Chemical and physical modifications to poly(dimethylsiloxane) surfaces affect adhesion of Caco‐2 cells

Abstract

Polydimethylsiloxane (PDMS) silicone elastomer is extensively used in soft lithography processes to fabricate microscale or nano scale systems for microfluidic or cell culture applications. Though PDMS is biocompatible, it is not an ideal material for cell culture due to its poor cell adhesion properties. In this study, PDMS surfaces were modified to promote intestinal cell adhesion, in the interest of testing feasibility of using microfabricated PDMS systems for high throughput drug screening.
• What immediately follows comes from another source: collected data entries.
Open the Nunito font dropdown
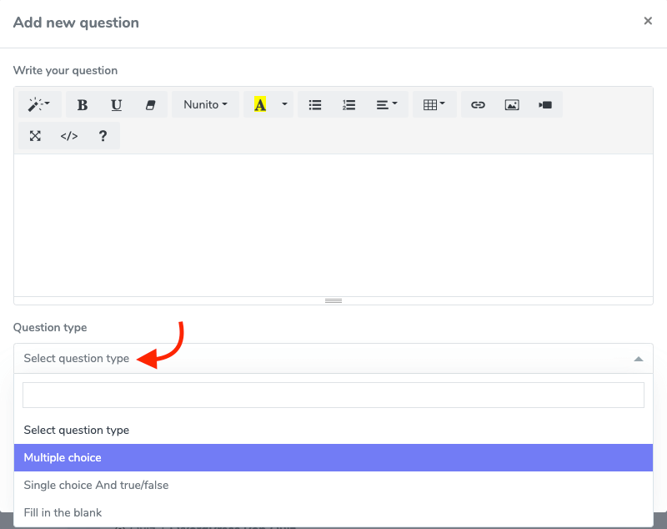The image size is (667, 529). coord(205,104)
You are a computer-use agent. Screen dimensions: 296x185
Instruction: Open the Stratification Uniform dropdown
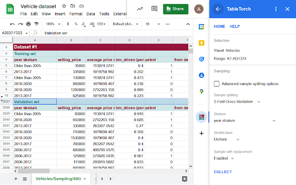tap(224, 139)
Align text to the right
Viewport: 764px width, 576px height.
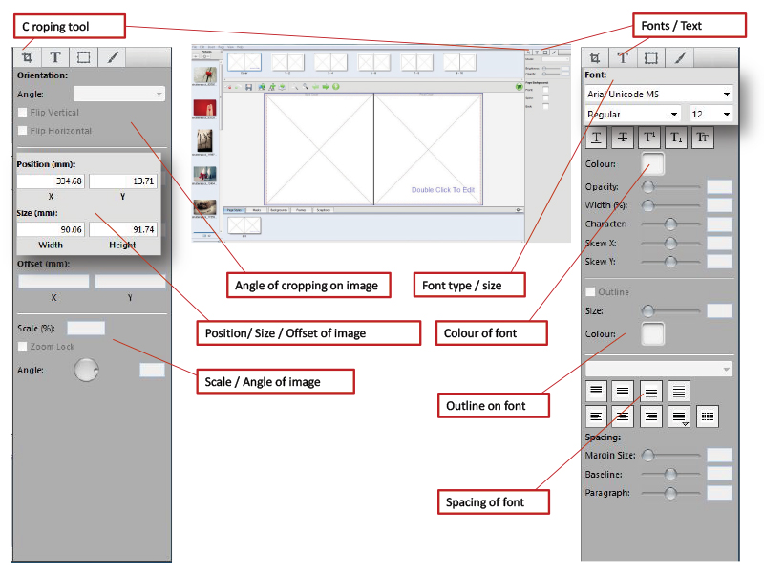tap(651, 416)
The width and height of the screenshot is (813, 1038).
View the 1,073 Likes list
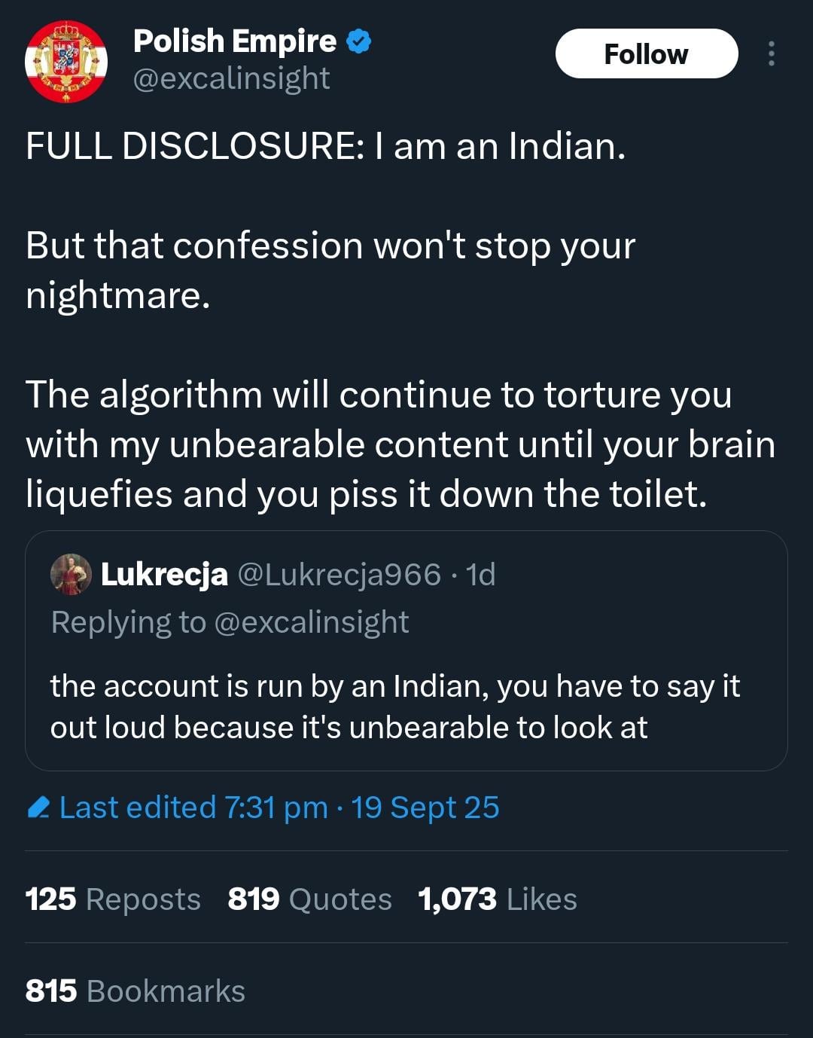(x=498, y=899)

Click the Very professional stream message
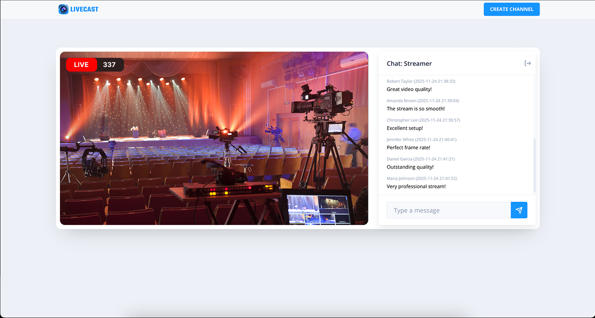(x=416, y=186)
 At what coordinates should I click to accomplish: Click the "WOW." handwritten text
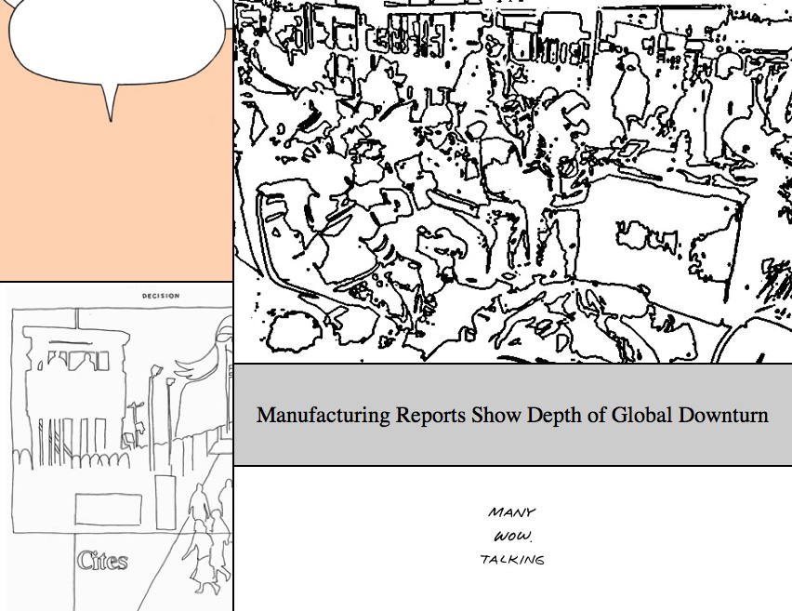coord(512,537)
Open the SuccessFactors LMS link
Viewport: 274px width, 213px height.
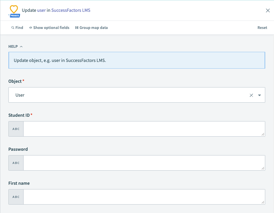71,10
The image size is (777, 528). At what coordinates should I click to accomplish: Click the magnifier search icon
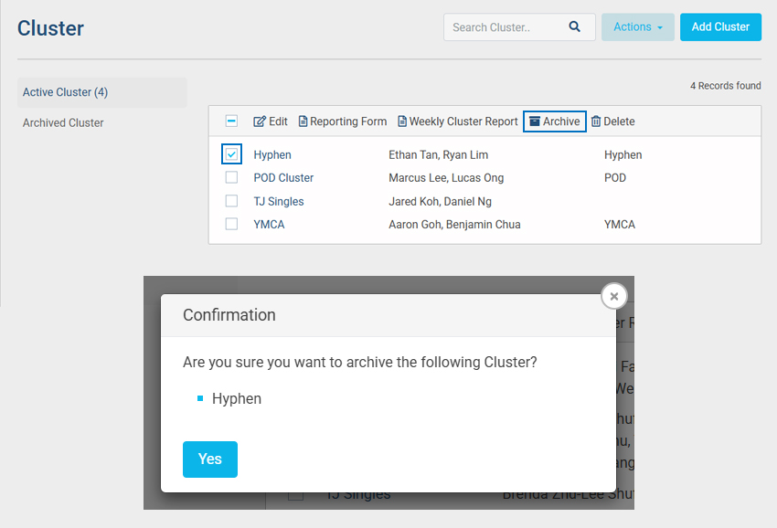point(575,27)
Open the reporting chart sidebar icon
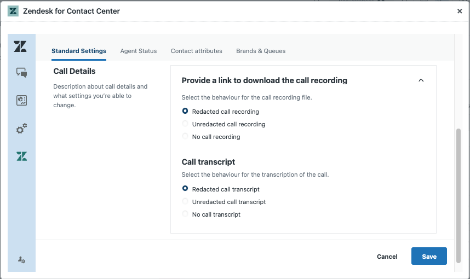Image resolution: width=470 pixels, height=279 pixels. pos(21,100)
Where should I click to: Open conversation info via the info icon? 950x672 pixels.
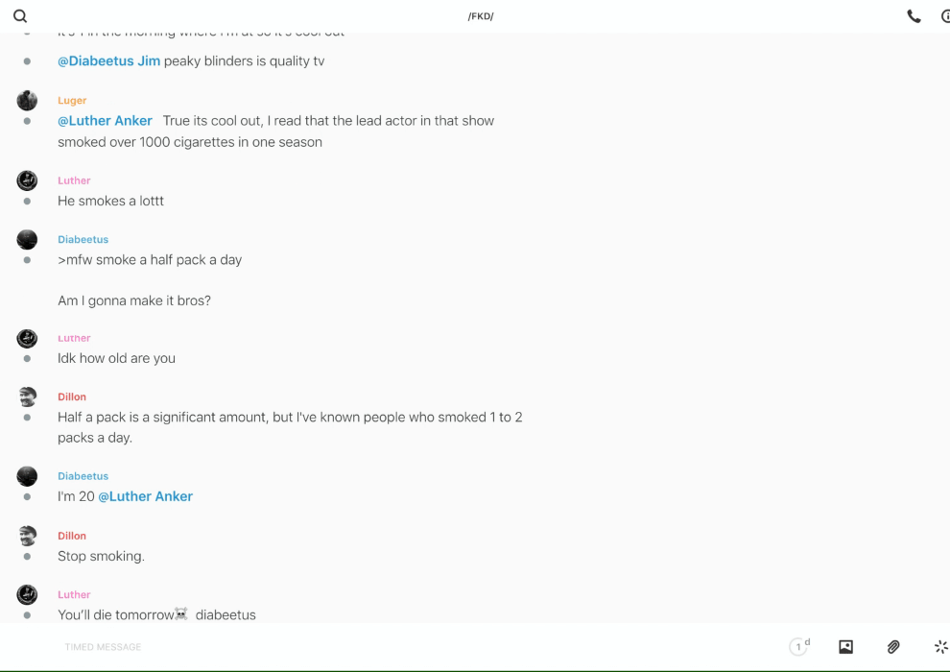[945, 16]
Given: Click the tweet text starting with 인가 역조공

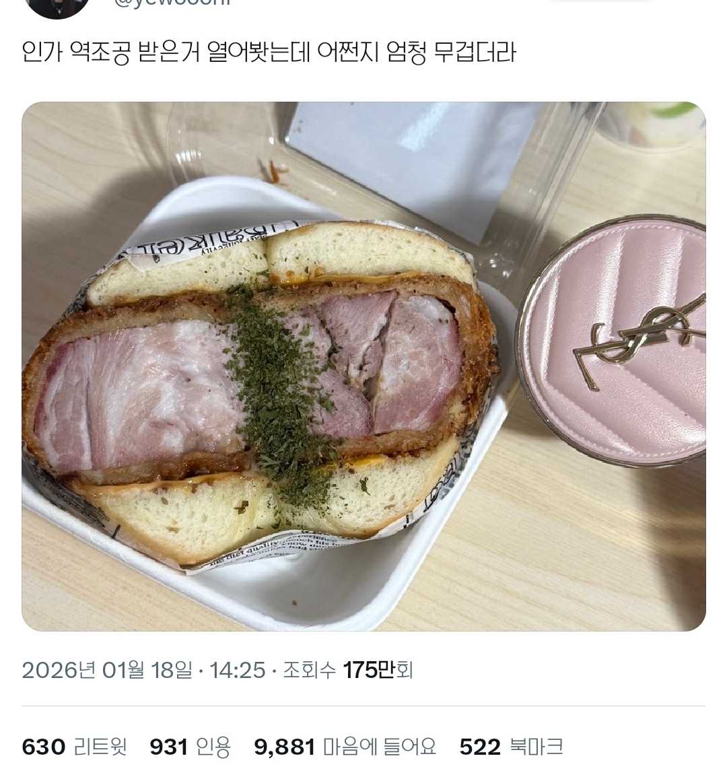Looking at the screenshot, I should coord(269,52).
Modification techniques included changing chemical composition of PDMS (i.e., varying curing to mixing agent ratio, and oxidization of PDMS surface by oxygen plasma), surface treatment of PDMS by coating with charged molecules (i.e., poly-D-lysine, L-alpha-phosphatidylcholine, and a layer bylayer coating), and deposition of extracellular matrix (ECM) proteins (i.e., laminin, fibronectin, and collagen). The influence of these modifications on PDMS properties, including elastic modulus and surface properties (wettability, chemical composition, topography, and protein adsorption) were characterized. Modification techniques were all found to change PDMS properties and influence the attachment and proliferation of Caco-2 cells over three days of culture to varying degrees. Generally, Caco-2 cells preferred to attach on collagen-coated, fibronectin-coated, and fibronectin-coated oxygen-plasma treated PDMS. The results highlight the importance of considering multiple physical and chemical factors that may be influenced by biomaterial modification and result in altered cell attachment to microfabricated systems, including surface hydrophobicity, chemical composition, stiffness, and topography. This study provides a foundation for further miniaturization, utilizing soft lithography techniques, of Caco-2 cell-based system for high-throughput screening of drug intestinal absorption during lead optimization in drug discovery. The understanding of different surface modifications on adjusting cell adhesion on PDMS allows systemic design of Biomicroelectromechanical Systems (BioMEMS) with tunable cell adhesion properties.